Replicate the full npmjs registry and watch for updates. Supports being killed at any moment during either full replication or watching.
npm install
APPLICATION_ID='ALGOLIA_APPLICATION_ID' \
API_KEY='ALGOLIA_ADMIN_API_KEY' \
INDEX_PREFIX='npmjs-'
CONFIG='{
"NPM_REGISTRY": "https://skimdb.npmjs.com/registry",
"PACKAGES_INDEXNAME": "registry",
"REPLICATION_CONCURRENCY": 10000,
"DOWNLOADS_CONCURRENCY": 100,
"WATCH_CONCURRENCY": 1,
"EXIT_AFTER": "5min"
}' \
./run
Build it:
docker build -t npmjs-connector .
Run it:
docker run \
-e APPLICATION_ID='ALGOLIA_APPLICATION_ID' \
-e API_KEY='ALGOLIA_ADMIN_API_KEY' \
-e INDEX_PREFIX='npmjs-' \
-e CONFIG='{
"NPM_REGISTRY": "https://skimdb.npmjs.com/registry",
"PACKAGES_INDEXNAME": "registry",
"REPLICATION_CONCURRENCY": 10000,
"DOWNLOADS_CONCURRENCY": 100,
"WATCH_CONCURRENCY": 1,
"EXIT_AFTER": "5min"
}' \
npmjs-connector
The goal is to be resilient to failures or interruptions of service without having to re-replicate everything.
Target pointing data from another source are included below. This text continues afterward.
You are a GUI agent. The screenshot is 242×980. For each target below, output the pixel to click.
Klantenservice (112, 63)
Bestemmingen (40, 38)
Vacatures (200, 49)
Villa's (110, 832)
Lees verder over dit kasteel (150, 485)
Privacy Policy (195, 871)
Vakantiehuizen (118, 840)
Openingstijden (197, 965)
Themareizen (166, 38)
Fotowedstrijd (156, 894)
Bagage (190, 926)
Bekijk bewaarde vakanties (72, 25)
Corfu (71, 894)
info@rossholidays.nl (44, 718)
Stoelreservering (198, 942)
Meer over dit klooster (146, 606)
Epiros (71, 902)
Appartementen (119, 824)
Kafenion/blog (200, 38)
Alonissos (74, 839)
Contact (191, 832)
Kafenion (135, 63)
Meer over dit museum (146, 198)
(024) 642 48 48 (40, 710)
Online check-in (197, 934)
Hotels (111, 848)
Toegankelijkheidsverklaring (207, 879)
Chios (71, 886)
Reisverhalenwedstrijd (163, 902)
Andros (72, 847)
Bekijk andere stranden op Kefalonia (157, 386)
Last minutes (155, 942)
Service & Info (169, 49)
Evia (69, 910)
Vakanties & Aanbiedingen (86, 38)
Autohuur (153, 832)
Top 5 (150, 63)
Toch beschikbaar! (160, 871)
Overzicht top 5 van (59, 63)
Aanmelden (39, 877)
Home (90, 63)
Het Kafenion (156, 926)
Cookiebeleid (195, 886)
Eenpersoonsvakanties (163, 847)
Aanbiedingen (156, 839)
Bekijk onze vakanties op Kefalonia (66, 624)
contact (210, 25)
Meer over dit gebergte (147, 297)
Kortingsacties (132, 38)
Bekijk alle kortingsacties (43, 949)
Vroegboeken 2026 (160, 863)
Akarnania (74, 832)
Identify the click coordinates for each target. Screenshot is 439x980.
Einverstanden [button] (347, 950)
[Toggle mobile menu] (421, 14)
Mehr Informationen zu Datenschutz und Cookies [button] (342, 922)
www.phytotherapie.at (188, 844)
- get current lastSequence known, either the current from repo or the one from index
- get current replicateLastPackage known if not found, browse repository to find the first package (by page) if found but special "DONE" token, pass replication
- start replication at this package
- every loop of replication = save replicateLastPackage
- once replication is done, save lastSequence known, store special DONE flag in replicateLastPackage
- start download job, start at downloadsLastPackage or first package of index
- at each download run, save downloadsLastPackage
- use lastSequence known, start watching
- every watch loop, save lastSequence known
Download count and repo watching can be done in parallel once full replication is done.